**INPUT DATA**
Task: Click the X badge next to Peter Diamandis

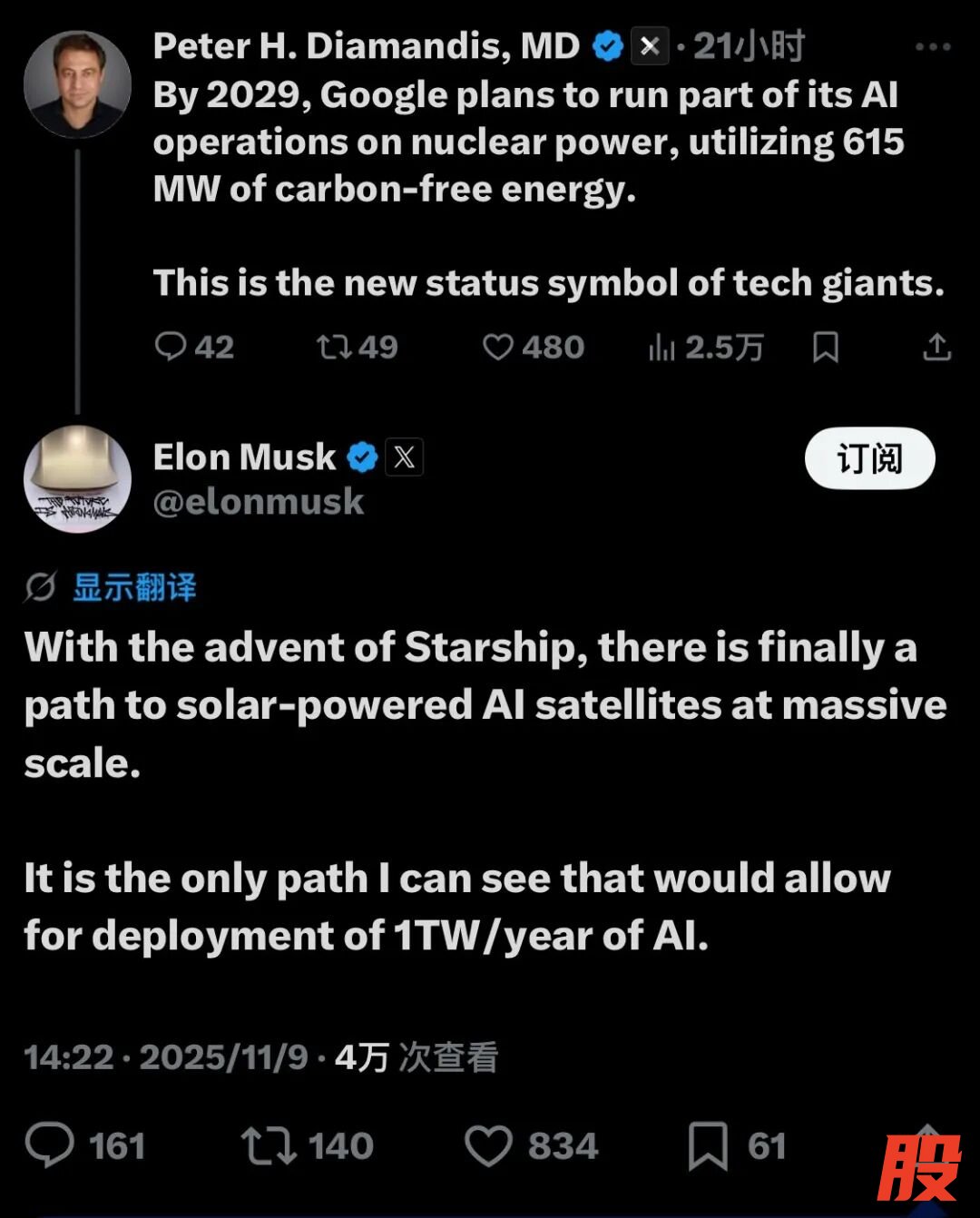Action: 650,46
* * *
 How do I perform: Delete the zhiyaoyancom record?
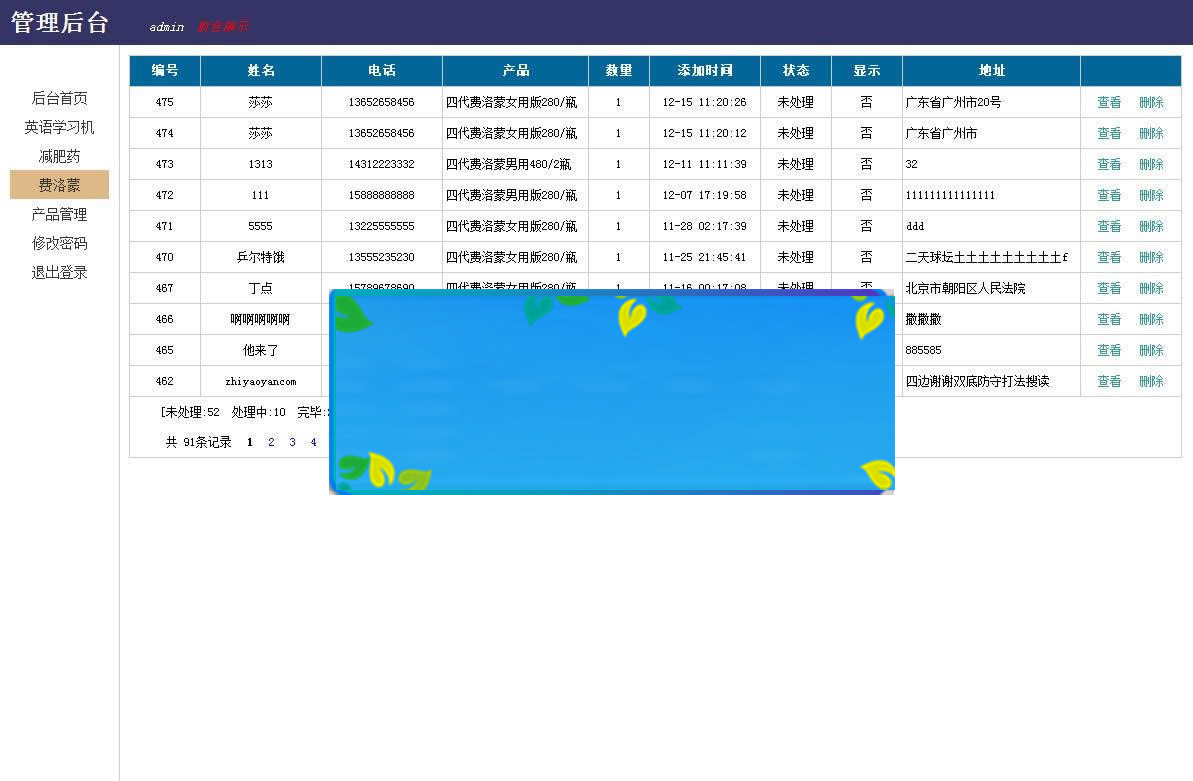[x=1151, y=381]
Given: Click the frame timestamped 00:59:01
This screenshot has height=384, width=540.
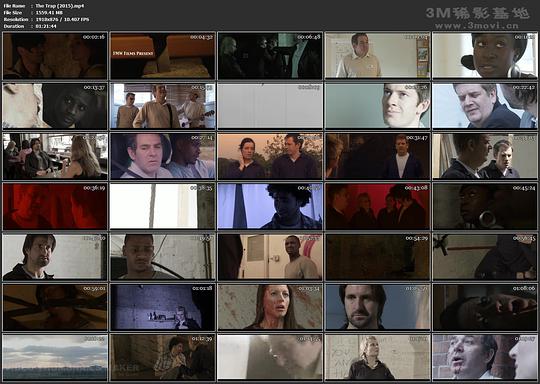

**AIM OF THE TASK**
Both the line above containing "How do I perform: Delete" and the line containing "This screenshot has height=384, width=540." belong in the copy, along with every line between them; print these exactly and omit the pictures.

**YOUR SOLUTION**
 How do I perform: Delete the zhiyaoyancom record?
[x=1151, y=381]
Given: Click the frame timestamped 00:59:01
This screenshot has height=384, width=540.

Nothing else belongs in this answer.